### ABOUT THIS EXERCISE
Please reproduce the following rows verbatim, every one of them.

### DATA FOR THIS EXERCISE
------------------------------------------------------------------------
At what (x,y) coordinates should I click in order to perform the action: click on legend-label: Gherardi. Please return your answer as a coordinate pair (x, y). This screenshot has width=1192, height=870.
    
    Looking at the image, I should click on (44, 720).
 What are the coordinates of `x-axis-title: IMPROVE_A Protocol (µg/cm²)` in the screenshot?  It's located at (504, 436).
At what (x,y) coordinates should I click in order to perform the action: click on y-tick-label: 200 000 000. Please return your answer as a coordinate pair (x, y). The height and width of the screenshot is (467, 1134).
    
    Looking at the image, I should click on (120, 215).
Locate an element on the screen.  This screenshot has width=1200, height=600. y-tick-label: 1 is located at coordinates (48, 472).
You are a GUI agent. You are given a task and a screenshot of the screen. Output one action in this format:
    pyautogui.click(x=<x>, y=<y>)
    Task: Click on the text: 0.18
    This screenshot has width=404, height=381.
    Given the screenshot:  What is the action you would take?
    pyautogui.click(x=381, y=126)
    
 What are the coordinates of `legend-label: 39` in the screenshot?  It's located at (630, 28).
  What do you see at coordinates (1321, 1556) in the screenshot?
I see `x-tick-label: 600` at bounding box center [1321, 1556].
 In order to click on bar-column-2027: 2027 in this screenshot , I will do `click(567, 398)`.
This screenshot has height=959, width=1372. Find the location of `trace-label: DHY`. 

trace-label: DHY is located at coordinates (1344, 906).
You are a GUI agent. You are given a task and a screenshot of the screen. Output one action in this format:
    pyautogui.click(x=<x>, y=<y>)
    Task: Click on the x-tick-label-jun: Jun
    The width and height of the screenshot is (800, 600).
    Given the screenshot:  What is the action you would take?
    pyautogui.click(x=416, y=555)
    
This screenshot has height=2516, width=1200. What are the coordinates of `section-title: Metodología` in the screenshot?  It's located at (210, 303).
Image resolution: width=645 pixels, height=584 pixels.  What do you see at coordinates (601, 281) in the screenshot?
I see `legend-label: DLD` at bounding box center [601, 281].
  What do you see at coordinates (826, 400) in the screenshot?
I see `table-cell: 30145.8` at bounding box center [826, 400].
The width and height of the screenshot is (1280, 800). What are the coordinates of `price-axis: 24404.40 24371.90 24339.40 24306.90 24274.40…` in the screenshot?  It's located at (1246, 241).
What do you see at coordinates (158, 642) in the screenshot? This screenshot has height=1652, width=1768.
------------------------------------------------------------------------
### THE ANSWER
At what (x,y) coordinates should I click in order to perform the action: click on legend-label: Gherardi. Please return your answer as a coordinate pair (x, y). This screenshot has width=1192, height=870.
    
    Looking at the image, I should click on (44, 720).
 What are the coordinates of `x-axis-title: IMPROVE_A Protocol (µg/cm²)` in the screenshot?  It's located at (504, 436).
At what (x,y) coordinates should I click in order to perform the action: click on y-tick-label: 200 000 000. Please return your answer as a coordinate pair (x, y). The height and width of the screenshot is (467, 1134).
    
    Looking at the image, I should click on (120, 215).
Locate an element on the screen.  This screenshot has width=1200, height=600. y-tick-label: 1 is located at coordinates (48, 472).
You are a GUI agent. You are given a task and a screenshot of the screen. Output one action in this format:
    pyautogui.click(x=<x>, y=<y>)
    Task: Click on the text: 0.18
    This screenshot has width=404, height=381.
    Given the screenshot:  What is the action you would take?
    pyautogui.click(x=381, y=126)
    
 What are the coordinates of `legend-label: 39` in the screenshot?  It's located at (630, 28).
  What do you see at coordinates (1321, 1556) in the screenshot?
I see `x-tick-label: 600` at bounding box center [1321, 1556].
 In order to click on bar-column-2027: 2027 in this screenshot , I will do `click(567, 398)`.
This screenshot has height=959, width=1372. Find the location of `trace-label: DHY`. 

trace-label: DHY is located at coordinates (1344, 906).
You are a GUI agent. You are given a task and a screenshot of the screen. Output one action in this format:
    pyautogui.click(x=<x>, y=<y>)
    Task: Click on the x-tick-label-jun: Jun
    The width and height of the screenshot is (800, 600).
    Given the screenshot:  What is the action you would take?
    pyautogui.click(x=416, y=555)
    
This screenshot has height=2516, width=1200. What are the coordinates of `section-title: Metodología` in the screenshot?  It's located at (210, 303).
Image resolution: width=645 pixels, height=584 pixels.  What do you see at coordinates (601, 281) in the screenshot?
I see `legend-label: DLD` at bounding box center [601, 281].
  What do you see at coordinates (826, 400) in the screenshot?
I see `table-cell: 30145.8` at bounding box center [826, 400].
The width and height of the screenshot is (1280, 800). What are the coordinates of `price-axis: 24404.40 24371.90 24339.40 24306.90 24274.40…` in the screenshot?  It's located at (1246, 241).
What do you see at coordinates (158, 642) in the screenshot? This screenshot has height=1652, width=1768.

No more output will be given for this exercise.